In the upstream widened portion 42b and the downstream widened portion 42c, the ratio of gradually increasing the dimension in the width direction between the left and right groove wall surfaces can be arbitrarily set. Further, the gradually increasing ratio can also be set to the parallel portion 42a. It is also possible to change the distance from the distance. In addition, the parallel portion 42a of the element row guide groove portion 42 is preferably set shorter than the length dimension in the carrying direction of the opening 44 formed in the needle plate 40 in the carrying direction of the continuous element row 20. .
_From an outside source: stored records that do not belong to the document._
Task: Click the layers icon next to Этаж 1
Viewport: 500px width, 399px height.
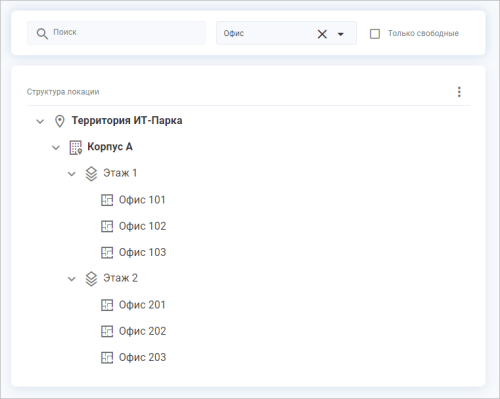Action: click(x=91, y=174)
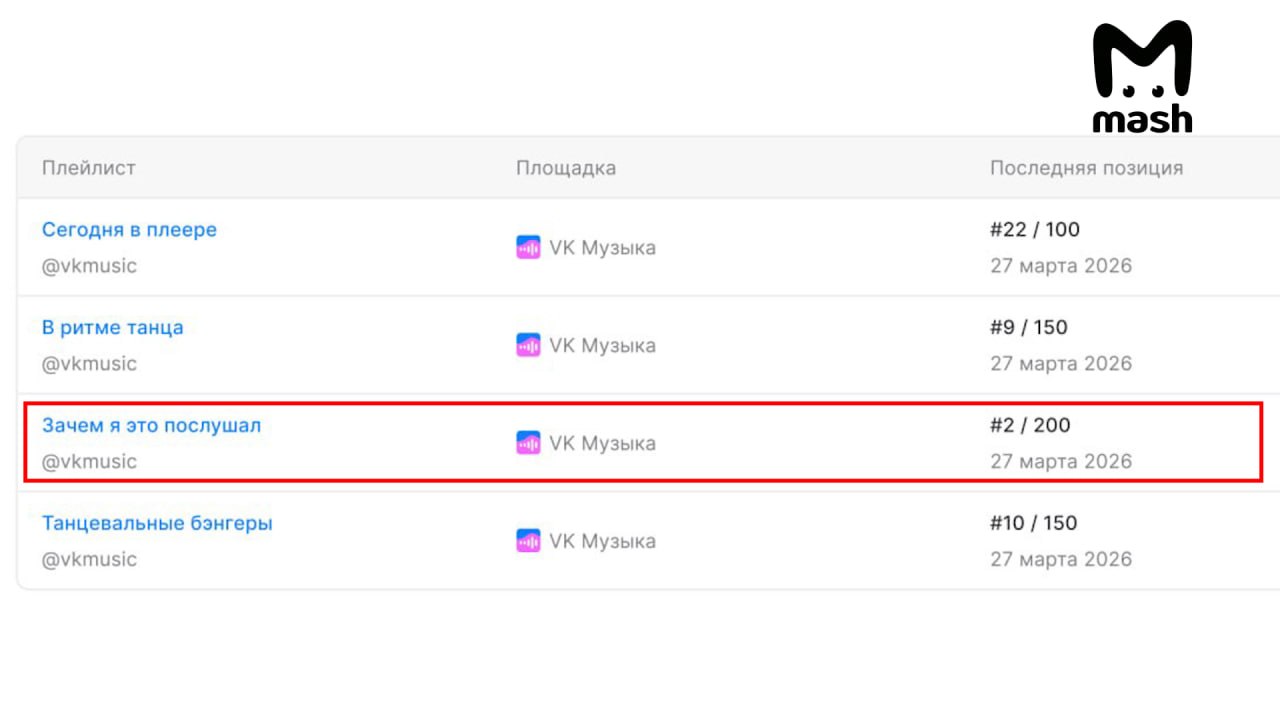
Task: Click @vkmusic handle under Танцевальные бэнгеры
Action: (89, 559)
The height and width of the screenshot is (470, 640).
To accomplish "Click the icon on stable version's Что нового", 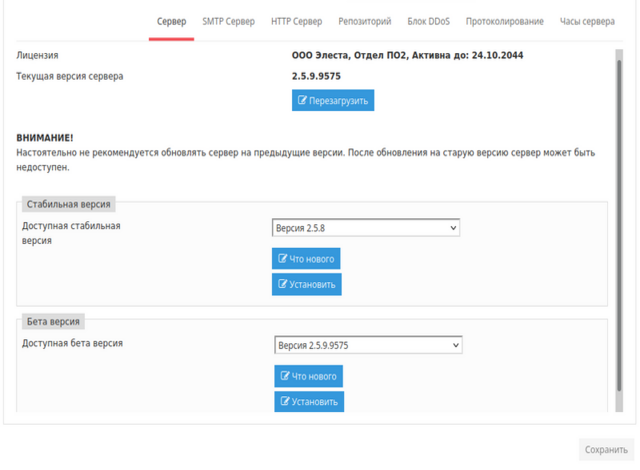I will tap(282, 259).
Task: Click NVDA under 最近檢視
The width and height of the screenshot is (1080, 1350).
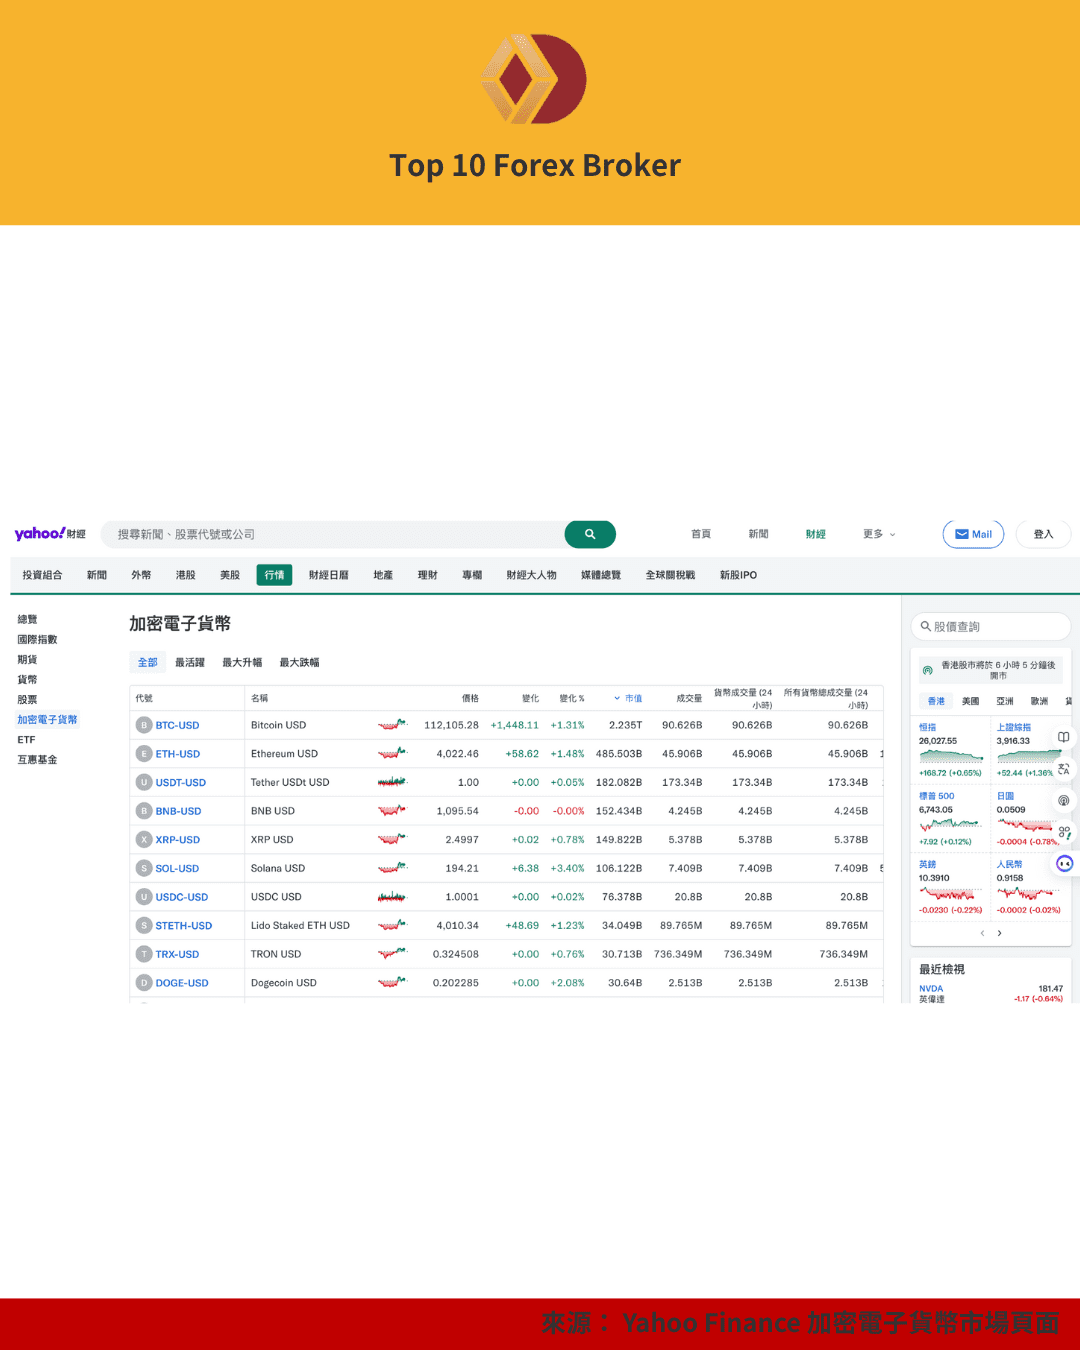Action: pyautogui.click(x=930, y=988)
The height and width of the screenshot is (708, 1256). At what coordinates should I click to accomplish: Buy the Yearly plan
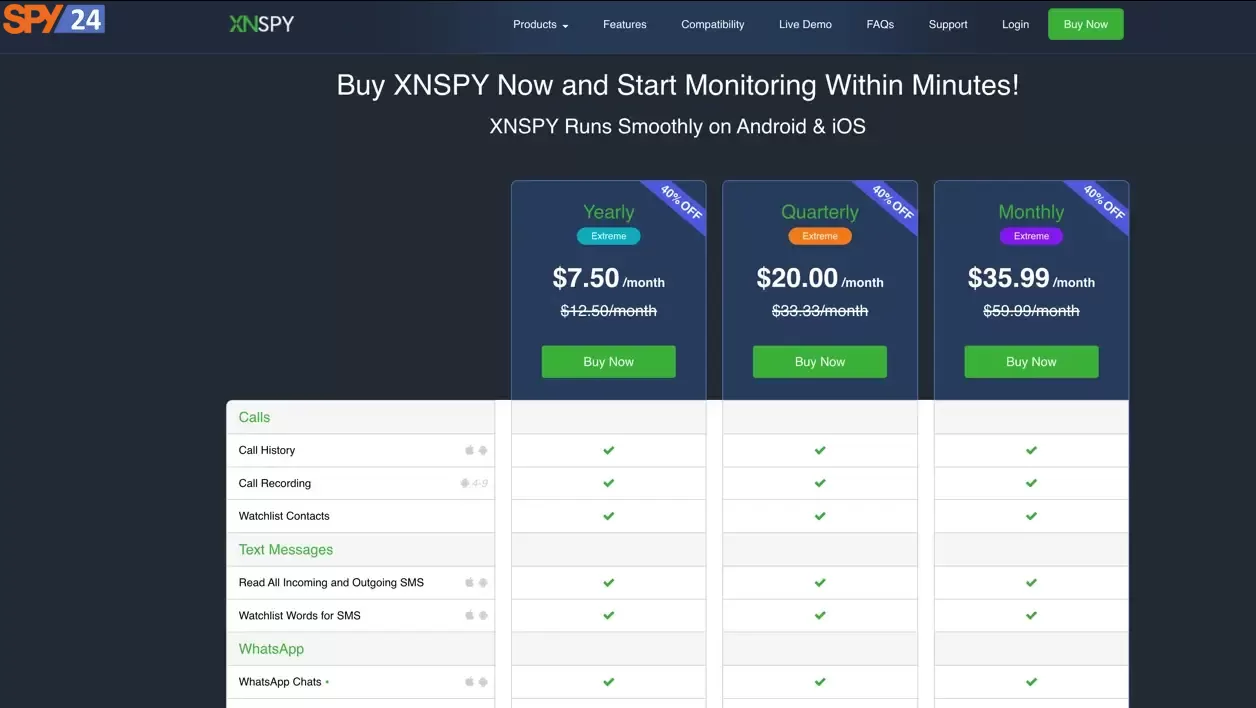pos(609,362)
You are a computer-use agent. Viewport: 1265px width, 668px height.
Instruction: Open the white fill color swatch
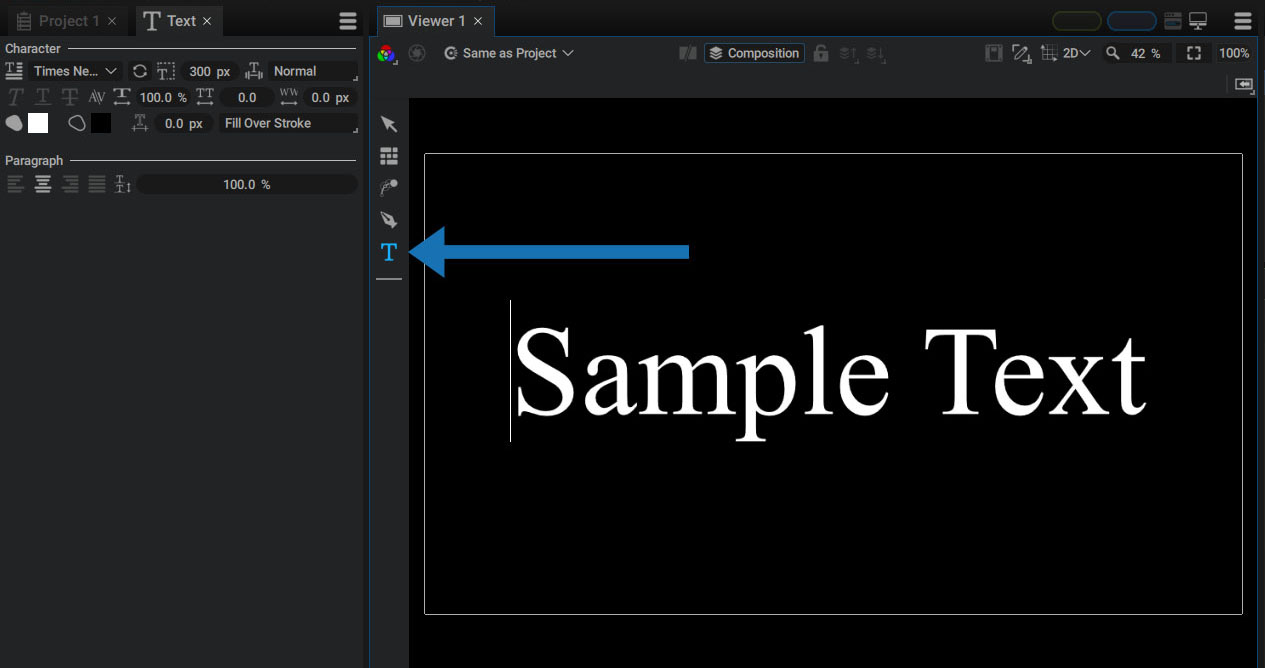coord(38,123)
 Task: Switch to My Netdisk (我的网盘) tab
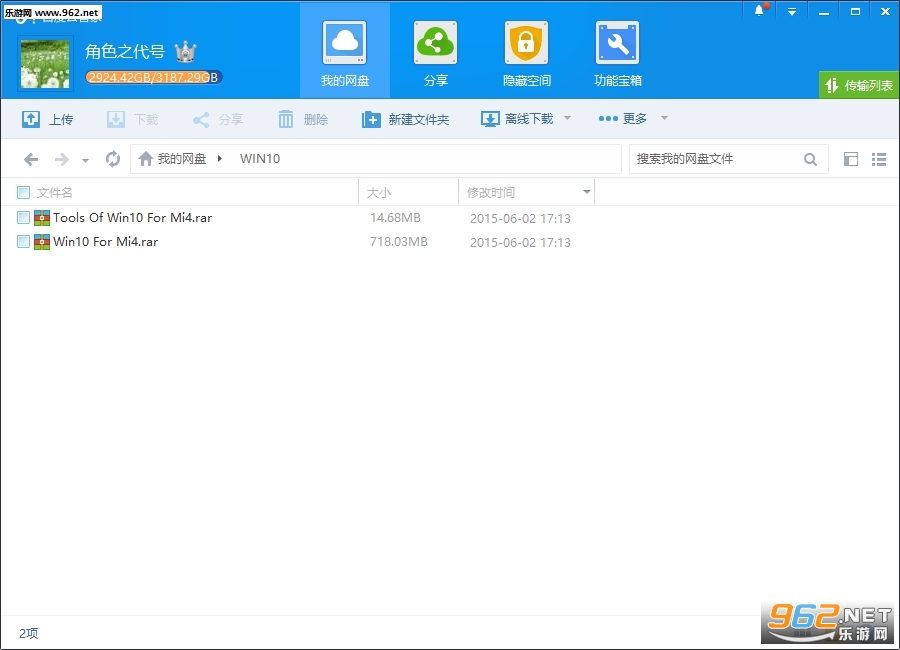click(344, 50)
Further, the left and right groove wall surfaces of the upstream widened portion 42b are arranged so that the widthwise dimension between the left and right groove wall surfaces gradually increases from the left and right groove wall surfaces of the parallel portion 42a at a predetermined angle. The left and right groove wall surfaces of the downstream widened portion 42c are arranged such that the widthwise dimension between the left and right groove wall surfaces gradually increases from the left and right groove wall surfaces of the parallel portion 42a at a predetermined angle.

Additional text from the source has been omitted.